Chocolate Buttercream Icing


4 oz unsweetened chocolate, chopped
3/4 cups evaporated milk
1/3 cup confectioner’s sugar
1/2 cup unsalted butter, room temperature
1/2 teaspoon vanilla


1. Melt chopped chocolate on a double broiler, stir thoroughly until smooth, remove from heat, then set aside to cool.

2. Using a blender, mix the milk and sugar and beat for a minute. Add vanilla and pulse. Add the melted chocolate and soft butter and blend for about 2 minutes. Beat for another minute or until thick and shiny; you will notice a change in sound, this means you already have the right consistency.

3. Pour icing to a bowl and let sit at room temperature for about an hour.

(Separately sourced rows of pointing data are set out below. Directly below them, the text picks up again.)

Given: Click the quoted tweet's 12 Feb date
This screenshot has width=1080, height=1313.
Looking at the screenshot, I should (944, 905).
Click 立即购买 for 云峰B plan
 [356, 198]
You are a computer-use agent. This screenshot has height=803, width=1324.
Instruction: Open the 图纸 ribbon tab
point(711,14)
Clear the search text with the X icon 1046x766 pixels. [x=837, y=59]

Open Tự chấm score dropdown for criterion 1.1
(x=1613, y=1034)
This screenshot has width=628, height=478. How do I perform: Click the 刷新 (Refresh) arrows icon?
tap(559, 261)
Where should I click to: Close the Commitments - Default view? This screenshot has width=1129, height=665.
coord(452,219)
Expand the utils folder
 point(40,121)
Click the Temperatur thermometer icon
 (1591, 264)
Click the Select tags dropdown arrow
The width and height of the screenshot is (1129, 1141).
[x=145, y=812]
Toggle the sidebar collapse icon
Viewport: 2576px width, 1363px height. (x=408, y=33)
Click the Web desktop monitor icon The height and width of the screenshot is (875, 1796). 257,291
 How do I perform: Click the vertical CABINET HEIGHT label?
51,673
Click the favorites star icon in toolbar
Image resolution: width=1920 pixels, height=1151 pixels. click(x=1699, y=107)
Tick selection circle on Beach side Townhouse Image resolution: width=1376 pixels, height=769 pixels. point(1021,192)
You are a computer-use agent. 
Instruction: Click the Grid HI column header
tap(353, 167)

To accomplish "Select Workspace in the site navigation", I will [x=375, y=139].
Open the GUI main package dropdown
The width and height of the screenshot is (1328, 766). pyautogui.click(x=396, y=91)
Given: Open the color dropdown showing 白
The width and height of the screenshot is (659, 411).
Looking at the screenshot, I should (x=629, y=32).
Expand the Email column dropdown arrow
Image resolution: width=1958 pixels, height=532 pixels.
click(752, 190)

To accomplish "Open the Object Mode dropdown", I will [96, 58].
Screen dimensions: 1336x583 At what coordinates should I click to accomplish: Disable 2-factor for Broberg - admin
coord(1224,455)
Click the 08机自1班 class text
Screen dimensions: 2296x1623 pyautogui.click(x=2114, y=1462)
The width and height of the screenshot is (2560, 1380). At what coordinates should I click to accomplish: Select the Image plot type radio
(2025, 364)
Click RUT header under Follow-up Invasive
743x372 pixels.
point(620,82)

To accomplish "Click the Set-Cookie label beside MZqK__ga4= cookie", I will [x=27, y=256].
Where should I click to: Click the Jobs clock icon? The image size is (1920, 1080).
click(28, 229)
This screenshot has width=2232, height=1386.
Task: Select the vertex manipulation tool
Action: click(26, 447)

Recipe notes: MAKE SURE your unsalted butter is at room temperature before using. I learned to hard way and had to discard my almost finished icing to make a new one. The coldness of the butter destroyed the texture and so the icing had tiny bits of lumps. It changed the taste of the icing as well. Eeeck.



Cream Cheese Icing


16 oz. cream cheese (2 packages) softened
1/2 cup unsalted butter (one stick), softened
1 teaspoon vanilla extract
2 1/2 cups powdered sugar, sifted
pinch of salt


With an electric mixer, blend together cream cheese and butter until smooth.  Turn mixer to low speed and blend in powdered sugar, salt and vanilla extract.  Turn mixer on high and beat until light and fluffy. Use immediately or refrigerate, covered, until ready to use.  If refrigerated, the frosting will need to be brought to room temperature before using (after frosting softens up, beat with mixer until smooth).

Recipe Notes: Make sure your butter and cream cheese is in room temperature if you want a smooth icing. I learned the hard way.. I had a lumped icing. Wooops.